▶ [What to produce]: Within the entries below, find the portion that opens with the line containing "You are a computer-use" and closes with the line containing "Instruction: Click the". Retype that portion exactly and only.

▶ [Records for the exercise]:
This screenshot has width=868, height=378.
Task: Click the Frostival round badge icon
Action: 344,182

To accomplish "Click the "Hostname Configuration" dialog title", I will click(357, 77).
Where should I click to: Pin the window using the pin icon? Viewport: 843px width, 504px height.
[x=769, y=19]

--

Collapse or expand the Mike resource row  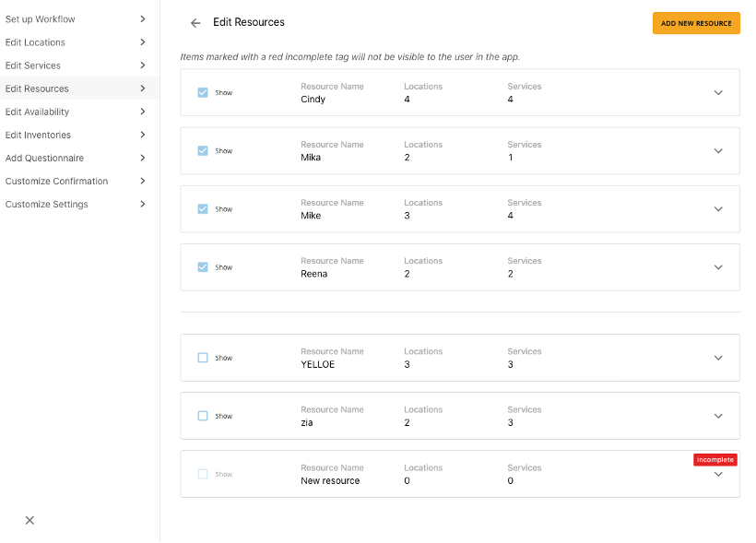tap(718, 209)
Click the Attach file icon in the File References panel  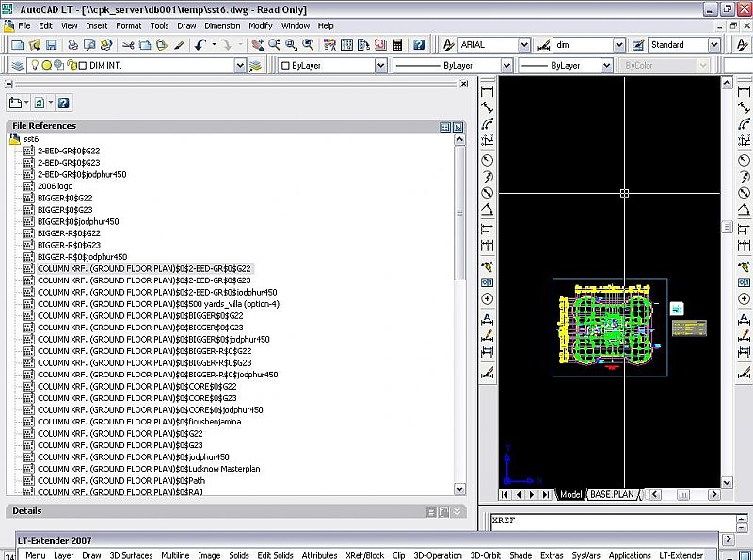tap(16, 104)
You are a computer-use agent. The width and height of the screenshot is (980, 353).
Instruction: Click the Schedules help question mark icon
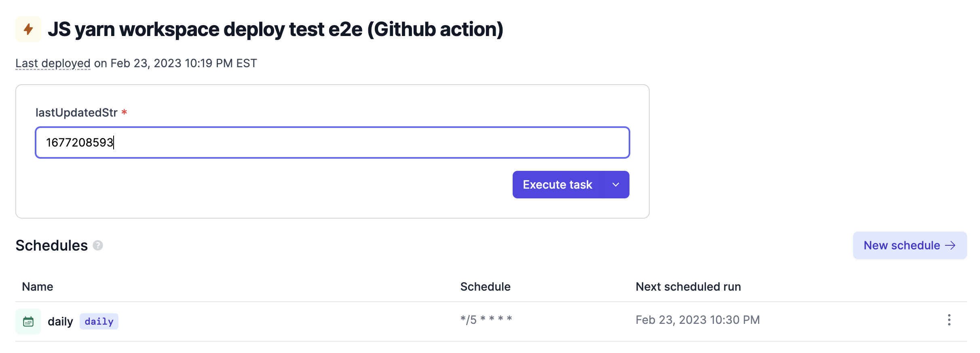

* * *

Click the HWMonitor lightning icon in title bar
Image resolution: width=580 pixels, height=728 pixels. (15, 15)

▶ [Written reply]:
You are a computer-use agent. The width and height of the screenshot is (980, 353).
Instruction: Click the Schedules help question mark icon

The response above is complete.